== Supplied records ==
== == ==
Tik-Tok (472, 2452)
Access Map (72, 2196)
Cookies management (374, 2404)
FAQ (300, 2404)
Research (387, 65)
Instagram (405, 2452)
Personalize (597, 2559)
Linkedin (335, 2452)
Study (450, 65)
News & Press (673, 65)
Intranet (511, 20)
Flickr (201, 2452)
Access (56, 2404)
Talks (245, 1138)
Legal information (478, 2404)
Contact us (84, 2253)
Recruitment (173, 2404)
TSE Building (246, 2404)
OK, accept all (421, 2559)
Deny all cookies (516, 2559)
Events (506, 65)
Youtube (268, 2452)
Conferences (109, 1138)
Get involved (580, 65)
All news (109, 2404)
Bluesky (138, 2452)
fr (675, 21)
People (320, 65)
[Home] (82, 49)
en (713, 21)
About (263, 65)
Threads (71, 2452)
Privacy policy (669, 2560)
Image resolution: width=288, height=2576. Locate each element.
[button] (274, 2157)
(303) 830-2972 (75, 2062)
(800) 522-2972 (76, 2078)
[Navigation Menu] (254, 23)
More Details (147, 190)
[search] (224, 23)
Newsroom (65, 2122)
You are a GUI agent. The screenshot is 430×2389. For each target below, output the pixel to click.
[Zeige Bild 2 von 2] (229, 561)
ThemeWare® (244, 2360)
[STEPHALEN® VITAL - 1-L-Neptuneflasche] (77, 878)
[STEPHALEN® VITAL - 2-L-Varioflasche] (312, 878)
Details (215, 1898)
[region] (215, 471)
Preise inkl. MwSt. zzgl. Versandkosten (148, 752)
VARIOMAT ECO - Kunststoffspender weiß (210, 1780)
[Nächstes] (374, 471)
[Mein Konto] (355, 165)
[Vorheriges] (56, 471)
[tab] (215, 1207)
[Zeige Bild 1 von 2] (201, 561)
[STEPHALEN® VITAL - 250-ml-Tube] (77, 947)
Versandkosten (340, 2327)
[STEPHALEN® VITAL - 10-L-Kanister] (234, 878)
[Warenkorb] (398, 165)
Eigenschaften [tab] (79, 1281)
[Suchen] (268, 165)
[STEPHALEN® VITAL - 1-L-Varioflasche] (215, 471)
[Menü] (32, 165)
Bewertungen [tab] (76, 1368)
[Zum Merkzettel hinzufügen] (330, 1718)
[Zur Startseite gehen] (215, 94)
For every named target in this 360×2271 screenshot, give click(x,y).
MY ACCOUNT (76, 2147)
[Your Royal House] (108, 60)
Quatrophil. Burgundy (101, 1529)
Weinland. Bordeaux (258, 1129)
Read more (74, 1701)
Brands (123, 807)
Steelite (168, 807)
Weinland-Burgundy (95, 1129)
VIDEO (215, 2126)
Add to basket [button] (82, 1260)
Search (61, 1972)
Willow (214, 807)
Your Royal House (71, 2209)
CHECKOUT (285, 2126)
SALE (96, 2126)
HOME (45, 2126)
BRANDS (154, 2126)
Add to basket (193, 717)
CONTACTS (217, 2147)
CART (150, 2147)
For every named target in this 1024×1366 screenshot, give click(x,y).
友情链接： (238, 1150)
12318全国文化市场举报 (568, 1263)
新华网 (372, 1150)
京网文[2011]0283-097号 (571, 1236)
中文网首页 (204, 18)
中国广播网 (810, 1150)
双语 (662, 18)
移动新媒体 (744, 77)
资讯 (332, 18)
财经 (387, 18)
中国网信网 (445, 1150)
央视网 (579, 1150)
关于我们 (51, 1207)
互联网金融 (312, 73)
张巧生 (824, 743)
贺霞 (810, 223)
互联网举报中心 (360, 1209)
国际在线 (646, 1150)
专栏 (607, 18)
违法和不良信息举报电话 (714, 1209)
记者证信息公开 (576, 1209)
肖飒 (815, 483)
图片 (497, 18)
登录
== == ==
== Exercise goal ==
Copy back the listing above exactly, but only from the line with "Access Map (72, 2196)" through the line with "People (320, 65)", both ends included.

== Solution ==
Access Map (72, 2196)
Cookies management (374, 2404)
FAQ (300, 2404)
Research (387, 65)
Instagram (405, 2452)
Personalize (597, 2559)
Linkedin (335, 2452)
Study (450, 65)
News & Press (673, 65)
Intranet (511, 20)
Flickr (201, 2452)
Access (56, 2404)
Talks (245, 1138)
Legal information (478, 2404)
Contact us (84, 2253)
Recruitment (173, 2404)
TSE Building (246, 2404)
OK, accept all (421, 2559)
Deny all cookies (516, 2559)
Events (506, 65)
Youtube (268, 2452)
Conferences (109, 1138)
Get involved (580, 65)
All news (109, 2404)
Bluesky (138, 2452)
fr (675, 21)
People (320, 65)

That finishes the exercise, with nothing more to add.